A psicanálise no Brasil carrega historicamente as marcas do elitismo, chegou pela via médica e por muito tempo assim ficou. Hoje em dia podemos presenciar e vivenciar movimentos de democratização da psicanálise (tanto o tratamento quanto a formação) e acredito que abrir um espaço para vestir por um tempo as palavras: clínica social – possa ser um caminho importante, que por esta via, quem antes não alcançava as portas dos consultórios (fora do SUS, que sofre cada vez mais cortes hemorragicamente devastadores) hoje possa ter autonomia e desejo de adentrar, para se apropriar de sua travessia diante da pergunta “quanto você pode pagar?” É preciso ter alguém para ouvir essa pergunta, é importante que seja uma escolha estar ali, que essa escolha não seja invisível e omitida para uma parcela da sociedade. É necessário que a escolha seja as raízes, ventos, ondas, chuvas e dias de sol que chegam para todos. Não é necessário que todos escolham o mesmo caminho, mas que possam circular entre as escolhas possíveis e, olhando para elas, trabalhar na direção de seu próprio desejo.

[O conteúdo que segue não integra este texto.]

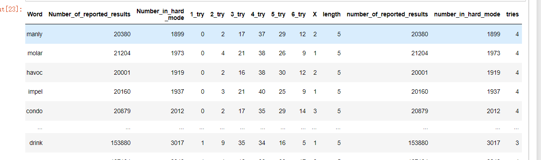This screenshot has width=541, height=160.
Task: Select the molar row label
Action: (x=35, y=53)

Por fim, que a psicanálise possa ser um caminho possível: desejar e lutar para que esta frase seja democratizada em ato é algo que faz desmoronar o véu de exclusividade e que pode causar terremotos em vários terrenos, pois que assim seja, que a psicanálise através da clínica social possa implodir estruturas rígidas e elitistas, que possa fazer areia das pedras que impedem o caminho, para pavimentar o solo de cada um. A travessia é difícil, desafiadora e libertadora, que um psicanalista possa te acompanhar nessa travessia, se assim desejar.